In the one-man show, enacted in schools for over 36,000 students over the years, Bob Shlesinger, of Scranton Public Theatre, will play the role of Merli in his later years.
Merli (1924-2002) was an American soldier and recipient of the Medal of Honor during World War II. Born in Scranton, he was the son of a coal miner who entered service in the United States Army from Peckville and served with the 18th Infantry, 1st Infantry Division. As part of this division, he went ashore at Omaha Beach on D-Day in 1944 and participated in the Battle of the Bulge in December of the same year.
It was on the evening of Sept. 4, 1944, near Sars la Bruyere, Belgium that the company was attacked by a superior German force. Their position was overwhelmed, but PFC Merli stayed with his machine gun, covering their retreat. When his position was overrun, he feigned death. Twice, he fooled German soldiers into believing he was no longer a threat, only to attack them again when they left him for dead.
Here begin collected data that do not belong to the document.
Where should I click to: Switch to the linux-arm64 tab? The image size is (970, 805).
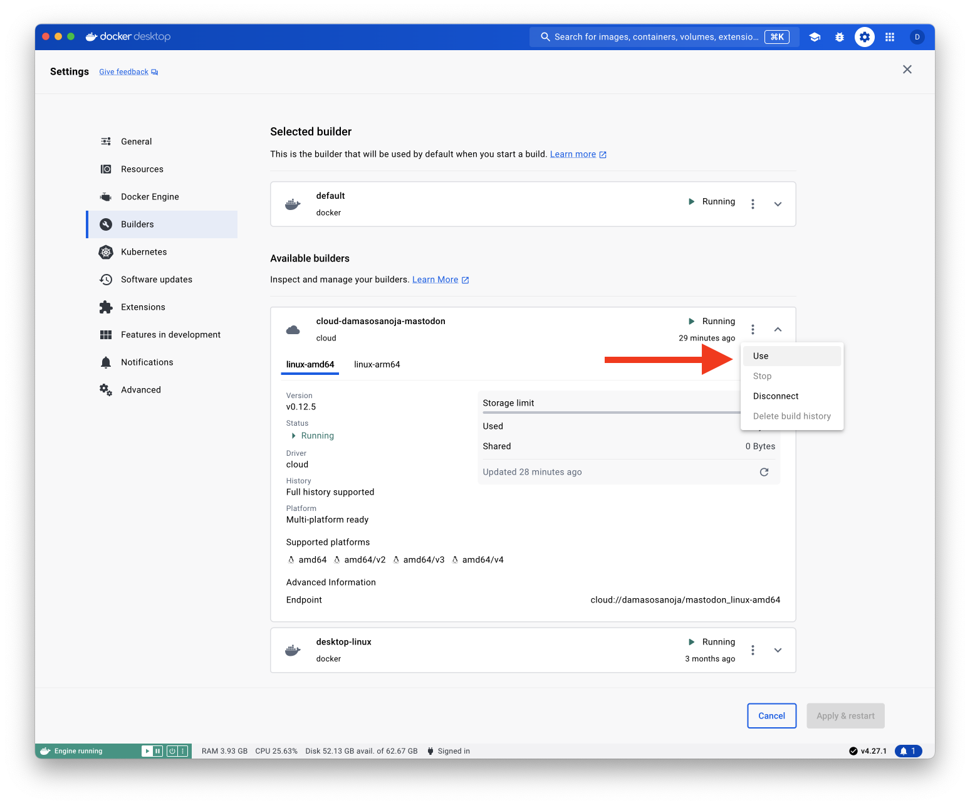pos(377,364)
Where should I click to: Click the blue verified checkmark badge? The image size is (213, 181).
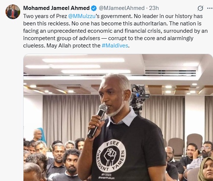94,8
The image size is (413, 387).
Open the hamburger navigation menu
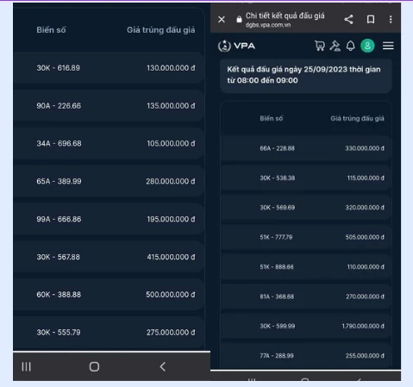pyautogui.click(x=388, y=46)
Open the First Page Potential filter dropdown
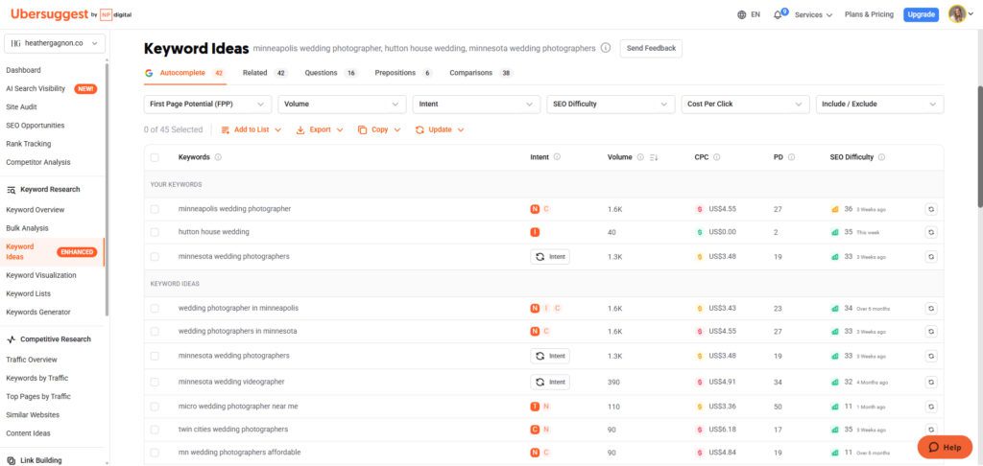 point(207,104)
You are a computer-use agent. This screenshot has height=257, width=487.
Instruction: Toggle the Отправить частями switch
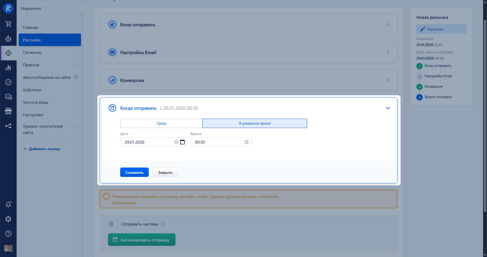point(113,224)
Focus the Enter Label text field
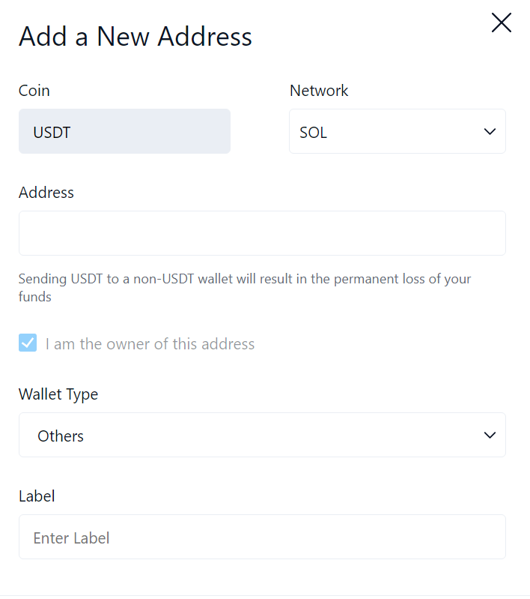The width and height of the screenshot is (530, 599). (262, 538)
For his heroism on that night, PFC Merli received the Congressional Medal of Honor from President Truman on June 15, 1945. In addition, he received two Purple Hearts, the Bronze Star, the Battle of the Bulge Medal and the Humanitarian Award of the Chapel of Four Chaplains.
In civilian life, Merli served fellow veterans. He was an adjudication officer for the Veterans Administration Medical Center in Plains Township. He traveled to the Normandy Beaches in 1984 in the company of Tom Brokaw and was a source of inspiration for Brokaw’s book “The Greatest Generation.”
The Veterans Center in Scranton is co-named for Merli and Joseph Sarnoski, another honored World War II veteran. Gino Merli Drive, one of the main roads in Peckville, is also named for him.